= Magnetic boots =

Magnetic boots are boots that are magnetic, which allows them to attach to the ferrous floor or hulls of a spacecraft during weightlessness, and presumably would allow someone to walk around the cabin of a spacecraft.

==Use by astronauts==
Magnetic boots have not yet been used in actual space flight. Astronauts on the International Space Station use foot straps to stand in place at workstations or on exercise equipment.

== Use in construction industry ==
Construction workers and in particular steel roofers are exposed to risk of fall. According to the Bureau of Labor Statistics, nearly 22,000 falls happen per year. More than 400 workers die from them every year.

Steel roofs are more durable than other types of roof. They are also one of the most slippery. To improve workers stability and safety, some companies like Navail LLC provide magnetic work boots for construction workers.

==Use in science fiction==
Although many science fiction works assume some type of artificial gravity or use rotation to "create" gravity, magnetic boots still feature for purposes of exterior repairs or in emergency situations.

Magnetic boots were notably used in Star Trek VI: The Undiscovered Country to stage a surprise attack by disabling the artificial gravity on a ship and so providing a tactical advantage to attackers wearing them. The investigation of who had access to magnetic boots featured prominently in the plot. Other Star Trek depictions include Star Trek: First Contact where the crew battle cyborgs on the hull of the ship and Star Trek: Enterprise where they are used for hull repairs.

Such boots were featured in The Adventures of Tintin comic Explorers on the Moon, to prevent the characters from floating around in the cabin if the artificial gravity failed.

The Celestial Voyages historical science fiction series by Jeff Provine uses magnetic boots as the main sense of balance in its Edwardian starships.

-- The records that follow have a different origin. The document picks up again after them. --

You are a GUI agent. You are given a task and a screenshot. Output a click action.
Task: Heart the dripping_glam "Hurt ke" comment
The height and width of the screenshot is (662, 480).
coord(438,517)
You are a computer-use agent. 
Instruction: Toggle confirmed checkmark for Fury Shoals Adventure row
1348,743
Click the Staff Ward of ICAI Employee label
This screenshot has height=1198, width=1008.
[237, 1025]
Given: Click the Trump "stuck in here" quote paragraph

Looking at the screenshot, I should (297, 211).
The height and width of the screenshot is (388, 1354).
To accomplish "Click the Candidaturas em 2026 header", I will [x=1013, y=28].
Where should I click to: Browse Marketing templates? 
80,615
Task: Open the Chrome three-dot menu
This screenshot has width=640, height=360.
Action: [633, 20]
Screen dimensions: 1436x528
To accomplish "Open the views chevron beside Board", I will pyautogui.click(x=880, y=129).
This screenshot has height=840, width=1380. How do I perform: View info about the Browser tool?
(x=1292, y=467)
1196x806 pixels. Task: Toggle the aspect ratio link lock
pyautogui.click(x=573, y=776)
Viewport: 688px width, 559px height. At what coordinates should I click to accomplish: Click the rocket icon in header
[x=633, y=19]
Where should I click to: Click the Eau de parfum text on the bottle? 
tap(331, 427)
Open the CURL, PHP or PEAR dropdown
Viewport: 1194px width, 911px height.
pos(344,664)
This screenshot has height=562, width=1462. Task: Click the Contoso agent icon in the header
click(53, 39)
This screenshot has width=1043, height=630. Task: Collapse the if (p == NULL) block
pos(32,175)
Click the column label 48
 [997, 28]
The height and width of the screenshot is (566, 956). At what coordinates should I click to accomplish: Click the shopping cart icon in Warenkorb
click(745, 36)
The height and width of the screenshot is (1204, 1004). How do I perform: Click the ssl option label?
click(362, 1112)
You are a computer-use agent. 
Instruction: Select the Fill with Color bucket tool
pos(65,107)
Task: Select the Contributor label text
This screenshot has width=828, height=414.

In the Ratchet & Clank series, one of the gadgets is a pair of "Magneboots", which are used to traverse special ventilation shafts in the first installment of the series Ratchet & Clank. Though in Ratchet & Clank: Going Commando and later, the Magneboots were replaced with the Gravity Boots, allowing one to walk up special vents and surfaces, to jump and walk like normal, and also to use weapons and other gadgets.

In 2010: Odyssey Two, it is stated that Soviets view artificial gravity as a luxury, and as such their vessel the Alexi Leonov features very limited artificial gravity. The crew uses magnetic shoes to easily walk around the ship. Magnetic shoes are a running theme of the series and are used by crews of small Pan Am shuttles as well.

In the novel and television series The Expanse, characters frequently use magnetized boots to keep themselves upright when not using thrust acceleration to simulate gravity.